Finisce 2-2 la sfida tra Milan e Hellas Verona, con entrambe le squadre scese in campo senza obiettivi e già sicure rispettivamente del secondo e del nono posto.

Dopo aver ottenuto la matematica qualificazione in Champions League alla scorsa giornata, al Vismara Maurizio Ganz sceglie di far giocare diverse giocatrici che in stagione hanno trovato meno spazio.

La prima occasione rossonera è costruita dai due acquisti di gennaio Vero Boquete e Yui Hasegawa, al 6’. La centrocampista spagnola lancia in profondità la giapponese, che tenta un pallonetto che non sorprende Francesca Durante.

All’11’ c’è la prima occasione dell’Hellas Verona con il diagonale mancino di Ana Jelencic, che finisce abbondantemente sul fondo. Due minuti più tardi Jelencic ci riprova da ancora più lontano e questa volta batte Selena Babb portando in vantaggio l’Hellas.

Al 26’ il Milan va vicinissimo al pareggio con la traversa colpita da Natasha Dowie sul cross di Hasegawa. Un minuto più tardi è la stessa Hasegawa a provarci, ma il suo tiro è deviato in angolo.

Al 38’ le rossonere trovano il pareggio proprio con Dowie. L’attaccante inglese approfitta di un brutto controllo del portiere dopo un retropassaggio di Sofia Colombo.

Nel finale di primo tempo occasione per il Milan con il colpo di testa di Francesca Vitale sulla punizione di Boquete (43’).
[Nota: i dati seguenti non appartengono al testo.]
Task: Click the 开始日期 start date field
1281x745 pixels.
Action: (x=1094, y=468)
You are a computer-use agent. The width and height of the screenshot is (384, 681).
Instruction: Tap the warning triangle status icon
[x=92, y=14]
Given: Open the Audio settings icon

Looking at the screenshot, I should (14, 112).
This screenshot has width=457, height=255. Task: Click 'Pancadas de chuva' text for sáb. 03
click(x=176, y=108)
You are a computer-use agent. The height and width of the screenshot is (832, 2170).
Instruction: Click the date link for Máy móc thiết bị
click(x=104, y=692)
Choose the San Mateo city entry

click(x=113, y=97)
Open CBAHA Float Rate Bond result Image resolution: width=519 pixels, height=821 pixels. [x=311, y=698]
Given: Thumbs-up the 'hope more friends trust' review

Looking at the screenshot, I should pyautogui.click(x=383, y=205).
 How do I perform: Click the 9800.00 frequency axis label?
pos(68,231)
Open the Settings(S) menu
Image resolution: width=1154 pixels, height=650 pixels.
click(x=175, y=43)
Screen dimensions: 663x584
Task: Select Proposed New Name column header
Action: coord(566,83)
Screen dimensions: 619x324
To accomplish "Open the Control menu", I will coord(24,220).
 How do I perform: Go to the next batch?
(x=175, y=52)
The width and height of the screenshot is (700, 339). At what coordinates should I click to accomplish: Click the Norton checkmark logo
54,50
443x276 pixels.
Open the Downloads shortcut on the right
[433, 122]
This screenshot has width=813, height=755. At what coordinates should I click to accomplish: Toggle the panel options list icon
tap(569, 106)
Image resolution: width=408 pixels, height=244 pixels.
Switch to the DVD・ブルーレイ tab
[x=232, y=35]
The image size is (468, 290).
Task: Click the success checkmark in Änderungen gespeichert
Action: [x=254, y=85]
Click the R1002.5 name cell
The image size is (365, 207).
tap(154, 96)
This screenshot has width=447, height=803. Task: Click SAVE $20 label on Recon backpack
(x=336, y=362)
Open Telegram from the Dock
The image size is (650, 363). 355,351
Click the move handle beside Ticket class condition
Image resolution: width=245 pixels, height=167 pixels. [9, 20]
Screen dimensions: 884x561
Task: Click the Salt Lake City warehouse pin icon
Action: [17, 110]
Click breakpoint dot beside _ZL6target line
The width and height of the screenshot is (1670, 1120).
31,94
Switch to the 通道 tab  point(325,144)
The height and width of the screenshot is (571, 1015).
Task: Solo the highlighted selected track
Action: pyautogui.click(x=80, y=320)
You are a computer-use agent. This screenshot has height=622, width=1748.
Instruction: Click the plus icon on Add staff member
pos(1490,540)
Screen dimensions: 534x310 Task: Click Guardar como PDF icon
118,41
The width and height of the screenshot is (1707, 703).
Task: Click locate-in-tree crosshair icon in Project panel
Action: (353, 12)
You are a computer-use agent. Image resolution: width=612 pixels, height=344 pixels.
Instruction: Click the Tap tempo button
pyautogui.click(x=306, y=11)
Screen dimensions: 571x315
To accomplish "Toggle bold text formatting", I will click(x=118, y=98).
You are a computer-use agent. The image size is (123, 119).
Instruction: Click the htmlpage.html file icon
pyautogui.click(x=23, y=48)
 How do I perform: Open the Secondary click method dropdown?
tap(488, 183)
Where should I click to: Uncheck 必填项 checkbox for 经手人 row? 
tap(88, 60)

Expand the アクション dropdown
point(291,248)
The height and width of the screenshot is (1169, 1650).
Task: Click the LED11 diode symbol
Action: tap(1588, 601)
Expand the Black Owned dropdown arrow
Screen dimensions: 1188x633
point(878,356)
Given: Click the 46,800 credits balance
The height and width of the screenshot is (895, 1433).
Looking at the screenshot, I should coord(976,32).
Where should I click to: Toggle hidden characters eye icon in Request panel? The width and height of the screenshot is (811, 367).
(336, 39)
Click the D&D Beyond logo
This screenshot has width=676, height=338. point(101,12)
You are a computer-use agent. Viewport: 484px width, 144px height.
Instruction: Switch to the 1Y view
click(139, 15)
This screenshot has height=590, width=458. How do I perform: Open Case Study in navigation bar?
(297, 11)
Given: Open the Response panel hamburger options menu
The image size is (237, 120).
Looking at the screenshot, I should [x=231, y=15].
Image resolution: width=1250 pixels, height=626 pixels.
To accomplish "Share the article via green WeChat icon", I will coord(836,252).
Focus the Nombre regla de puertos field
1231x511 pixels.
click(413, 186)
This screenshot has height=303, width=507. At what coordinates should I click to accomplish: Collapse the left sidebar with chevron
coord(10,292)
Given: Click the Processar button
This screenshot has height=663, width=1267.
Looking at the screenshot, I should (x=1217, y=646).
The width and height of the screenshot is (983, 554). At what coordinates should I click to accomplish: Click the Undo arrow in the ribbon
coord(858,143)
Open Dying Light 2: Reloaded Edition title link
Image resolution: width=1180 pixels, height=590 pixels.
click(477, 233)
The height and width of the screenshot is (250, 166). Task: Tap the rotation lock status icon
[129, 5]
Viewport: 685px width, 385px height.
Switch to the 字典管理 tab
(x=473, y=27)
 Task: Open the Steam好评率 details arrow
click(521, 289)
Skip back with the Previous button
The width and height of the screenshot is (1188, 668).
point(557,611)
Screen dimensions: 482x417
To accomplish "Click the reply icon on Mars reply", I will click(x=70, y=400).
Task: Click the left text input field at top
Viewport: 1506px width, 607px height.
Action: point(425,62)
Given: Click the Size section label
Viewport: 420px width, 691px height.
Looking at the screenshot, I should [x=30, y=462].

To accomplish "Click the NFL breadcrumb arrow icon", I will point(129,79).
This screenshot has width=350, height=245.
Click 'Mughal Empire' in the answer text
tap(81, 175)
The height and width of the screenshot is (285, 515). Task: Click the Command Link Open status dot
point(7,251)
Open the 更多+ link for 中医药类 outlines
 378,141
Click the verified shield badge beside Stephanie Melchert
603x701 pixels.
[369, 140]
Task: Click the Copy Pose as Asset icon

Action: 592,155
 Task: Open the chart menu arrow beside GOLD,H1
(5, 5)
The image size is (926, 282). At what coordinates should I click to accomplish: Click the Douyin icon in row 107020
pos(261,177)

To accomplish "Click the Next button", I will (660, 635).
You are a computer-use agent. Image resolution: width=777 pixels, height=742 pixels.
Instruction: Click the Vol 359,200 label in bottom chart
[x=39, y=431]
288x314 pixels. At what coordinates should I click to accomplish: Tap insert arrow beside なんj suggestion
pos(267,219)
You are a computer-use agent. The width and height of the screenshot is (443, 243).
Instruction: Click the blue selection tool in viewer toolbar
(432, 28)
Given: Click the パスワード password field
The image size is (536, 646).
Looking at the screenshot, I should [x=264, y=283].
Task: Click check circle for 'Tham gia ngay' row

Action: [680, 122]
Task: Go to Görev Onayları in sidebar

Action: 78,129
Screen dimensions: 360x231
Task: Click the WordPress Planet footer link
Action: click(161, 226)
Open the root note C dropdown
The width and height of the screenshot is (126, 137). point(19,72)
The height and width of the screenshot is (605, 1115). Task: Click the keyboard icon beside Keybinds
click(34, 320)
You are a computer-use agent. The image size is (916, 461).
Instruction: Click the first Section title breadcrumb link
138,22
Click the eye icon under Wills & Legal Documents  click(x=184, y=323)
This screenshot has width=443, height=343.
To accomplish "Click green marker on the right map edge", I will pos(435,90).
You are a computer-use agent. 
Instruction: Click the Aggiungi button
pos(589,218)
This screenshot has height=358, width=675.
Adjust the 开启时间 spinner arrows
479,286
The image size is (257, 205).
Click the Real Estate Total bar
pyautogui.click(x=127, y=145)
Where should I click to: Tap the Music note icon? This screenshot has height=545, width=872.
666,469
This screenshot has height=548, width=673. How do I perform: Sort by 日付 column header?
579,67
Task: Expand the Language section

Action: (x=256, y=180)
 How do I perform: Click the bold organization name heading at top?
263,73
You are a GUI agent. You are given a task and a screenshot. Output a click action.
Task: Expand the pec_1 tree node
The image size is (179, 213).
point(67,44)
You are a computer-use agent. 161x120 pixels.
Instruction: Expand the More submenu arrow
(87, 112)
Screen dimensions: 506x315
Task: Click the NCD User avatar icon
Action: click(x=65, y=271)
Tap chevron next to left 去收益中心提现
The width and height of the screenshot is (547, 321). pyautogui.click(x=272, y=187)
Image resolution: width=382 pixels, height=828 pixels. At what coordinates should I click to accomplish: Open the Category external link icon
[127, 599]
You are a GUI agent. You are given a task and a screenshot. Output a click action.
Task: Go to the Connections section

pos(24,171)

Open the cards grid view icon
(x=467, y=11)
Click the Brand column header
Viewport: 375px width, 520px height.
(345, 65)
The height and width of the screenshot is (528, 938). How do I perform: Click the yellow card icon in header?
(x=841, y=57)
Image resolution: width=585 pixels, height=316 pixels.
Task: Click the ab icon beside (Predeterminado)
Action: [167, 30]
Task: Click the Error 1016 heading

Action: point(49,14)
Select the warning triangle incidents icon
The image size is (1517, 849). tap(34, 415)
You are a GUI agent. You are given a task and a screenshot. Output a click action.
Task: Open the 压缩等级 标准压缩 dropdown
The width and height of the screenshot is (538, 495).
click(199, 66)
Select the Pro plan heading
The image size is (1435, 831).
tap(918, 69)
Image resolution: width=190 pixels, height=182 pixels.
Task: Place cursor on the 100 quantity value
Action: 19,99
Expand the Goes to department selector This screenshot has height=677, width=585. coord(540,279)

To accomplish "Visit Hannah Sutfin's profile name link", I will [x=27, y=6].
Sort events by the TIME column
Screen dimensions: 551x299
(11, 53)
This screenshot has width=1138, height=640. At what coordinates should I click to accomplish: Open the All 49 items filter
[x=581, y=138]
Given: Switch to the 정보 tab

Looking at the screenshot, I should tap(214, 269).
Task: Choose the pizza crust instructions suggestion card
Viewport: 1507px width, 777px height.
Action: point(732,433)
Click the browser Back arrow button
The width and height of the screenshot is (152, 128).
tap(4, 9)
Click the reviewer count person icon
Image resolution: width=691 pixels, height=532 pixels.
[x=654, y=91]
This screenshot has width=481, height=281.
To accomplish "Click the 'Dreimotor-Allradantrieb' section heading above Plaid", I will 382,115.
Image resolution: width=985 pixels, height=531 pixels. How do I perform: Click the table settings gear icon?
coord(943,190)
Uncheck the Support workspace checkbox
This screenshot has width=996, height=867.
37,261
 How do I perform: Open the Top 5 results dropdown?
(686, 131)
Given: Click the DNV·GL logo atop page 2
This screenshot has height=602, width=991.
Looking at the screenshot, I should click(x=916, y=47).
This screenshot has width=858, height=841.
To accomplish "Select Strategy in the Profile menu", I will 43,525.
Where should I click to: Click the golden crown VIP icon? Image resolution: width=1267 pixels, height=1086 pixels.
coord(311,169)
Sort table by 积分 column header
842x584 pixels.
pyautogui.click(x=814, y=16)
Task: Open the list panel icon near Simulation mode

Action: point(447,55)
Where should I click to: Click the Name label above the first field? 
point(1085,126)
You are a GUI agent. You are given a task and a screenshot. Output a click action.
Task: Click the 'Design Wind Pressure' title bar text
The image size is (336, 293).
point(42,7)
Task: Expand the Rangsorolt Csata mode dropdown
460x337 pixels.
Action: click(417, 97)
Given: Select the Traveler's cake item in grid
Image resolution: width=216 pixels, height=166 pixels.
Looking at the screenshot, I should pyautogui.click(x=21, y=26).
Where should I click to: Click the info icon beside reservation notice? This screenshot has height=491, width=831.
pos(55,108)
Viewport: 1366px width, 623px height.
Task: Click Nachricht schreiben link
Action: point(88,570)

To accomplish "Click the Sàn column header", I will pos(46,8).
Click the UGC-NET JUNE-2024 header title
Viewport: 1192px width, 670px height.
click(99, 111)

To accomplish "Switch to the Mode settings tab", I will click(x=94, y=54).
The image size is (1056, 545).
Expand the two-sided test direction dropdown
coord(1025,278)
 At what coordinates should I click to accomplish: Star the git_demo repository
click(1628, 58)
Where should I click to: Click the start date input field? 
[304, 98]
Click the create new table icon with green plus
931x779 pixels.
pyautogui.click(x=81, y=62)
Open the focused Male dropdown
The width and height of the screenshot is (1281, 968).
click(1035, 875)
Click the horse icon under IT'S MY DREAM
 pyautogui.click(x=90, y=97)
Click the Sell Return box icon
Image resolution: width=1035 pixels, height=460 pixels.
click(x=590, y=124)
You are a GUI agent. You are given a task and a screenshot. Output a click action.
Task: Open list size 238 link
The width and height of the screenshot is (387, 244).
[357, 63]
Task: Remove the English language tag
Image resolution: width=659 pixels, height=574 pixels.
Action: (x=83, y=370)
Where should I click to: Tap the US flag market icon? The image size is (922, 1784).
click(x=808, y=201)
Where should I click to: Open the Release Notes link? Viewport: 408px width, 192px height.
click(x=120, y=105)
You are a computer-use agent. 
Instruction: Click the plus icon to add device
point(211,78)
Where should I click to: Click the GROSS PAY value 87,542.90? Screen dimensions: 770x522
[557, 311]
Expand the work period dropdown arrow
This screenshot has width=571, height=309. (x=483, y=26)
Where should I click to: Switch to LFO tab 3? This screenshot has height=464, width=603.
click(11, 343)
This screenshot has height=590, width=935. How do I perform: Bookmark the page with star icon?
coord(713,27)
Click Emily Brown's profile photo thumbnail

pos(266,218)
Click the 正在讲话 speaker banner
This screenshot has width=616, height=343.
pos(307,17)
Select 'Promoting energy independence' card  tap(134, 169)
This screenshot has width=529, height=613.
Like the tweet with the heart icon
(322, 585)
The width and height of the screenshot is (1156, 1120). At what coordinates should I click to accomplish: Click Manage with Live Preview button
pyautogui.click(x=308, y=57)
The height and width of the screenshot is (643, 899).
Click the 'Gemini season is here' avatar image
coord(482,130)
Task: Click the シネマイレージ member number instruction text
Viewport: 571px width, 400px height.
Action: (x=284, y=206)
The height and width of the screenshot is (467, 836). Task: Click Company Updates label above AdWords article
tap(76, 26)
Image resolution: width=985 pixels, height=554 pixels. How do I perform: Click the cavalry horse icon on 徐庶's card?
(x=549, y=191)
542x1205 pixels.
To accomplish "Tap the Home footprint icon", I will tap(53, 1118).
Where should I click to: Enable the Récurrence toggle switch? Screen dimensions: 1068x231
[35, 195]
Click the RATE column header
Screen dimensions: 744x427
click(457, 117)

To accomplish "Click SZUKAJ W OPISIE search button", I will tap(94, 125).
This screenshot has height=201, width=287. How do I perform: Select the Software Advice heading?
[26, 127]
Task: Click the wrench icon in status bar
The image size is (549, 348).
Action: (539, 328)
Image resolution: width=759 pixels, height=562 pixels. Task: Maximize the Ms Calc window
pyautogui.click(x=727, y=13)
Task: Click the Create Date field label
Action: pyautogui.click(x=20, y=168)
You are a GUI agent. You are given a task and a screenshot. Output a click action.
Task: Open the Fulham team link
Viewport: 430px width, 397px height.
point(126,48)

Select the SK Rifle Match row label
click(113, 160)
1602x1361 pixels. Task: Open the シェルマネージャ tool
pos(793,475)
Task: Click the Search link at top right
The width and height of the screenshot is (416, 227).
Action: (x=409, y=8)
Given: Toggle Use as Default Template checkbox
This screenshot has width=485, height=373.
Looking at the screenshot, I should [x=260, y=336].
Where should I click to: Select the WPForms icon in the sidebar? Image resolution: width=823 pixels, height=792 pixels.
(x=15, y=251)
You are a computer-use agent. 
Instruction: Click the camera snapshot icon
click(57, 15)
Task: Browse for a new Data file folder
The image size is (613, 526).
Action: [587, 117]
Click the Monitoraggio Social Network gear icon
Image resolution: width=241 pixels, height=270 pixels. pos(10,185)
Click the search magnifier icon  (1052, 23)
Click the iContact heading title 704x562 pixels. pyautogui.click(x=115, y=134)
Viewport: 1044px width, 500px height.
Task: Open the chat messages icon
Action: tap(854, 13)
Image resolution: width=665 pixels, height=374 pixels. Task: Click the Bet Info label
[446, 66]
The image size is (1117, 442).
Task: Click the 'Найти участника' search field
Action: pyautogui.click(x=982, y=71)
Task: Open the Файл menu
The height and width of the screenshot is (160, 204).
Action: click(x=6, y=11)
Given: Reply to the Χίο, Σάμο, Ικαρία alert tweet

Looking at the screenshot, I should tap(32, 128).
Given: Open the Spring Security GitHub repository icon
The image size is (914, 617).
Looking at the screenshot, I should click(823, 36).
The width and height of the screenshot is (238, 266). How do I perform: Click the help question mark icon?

La prima occasione della ripresa è per il Verona, con Vanessa Susanna che, però, non inquadra la porta (54’). È proprio Susanna al 68’ a segnare il gol del nuovo vantaggio veronese con un’azione personale.

Il Milan ritrova il pareggio al 72’ con un gol di Sara Tamborini, che a tu-per-tu con Durante non sbaglia.

Le rossonere provano a cercare il gol del vantaggio, ma non riescono a creare veri pericoli per la mancanza spesso di precisione nell’ultimo passaggio e nel tiro. Finisce 2-2.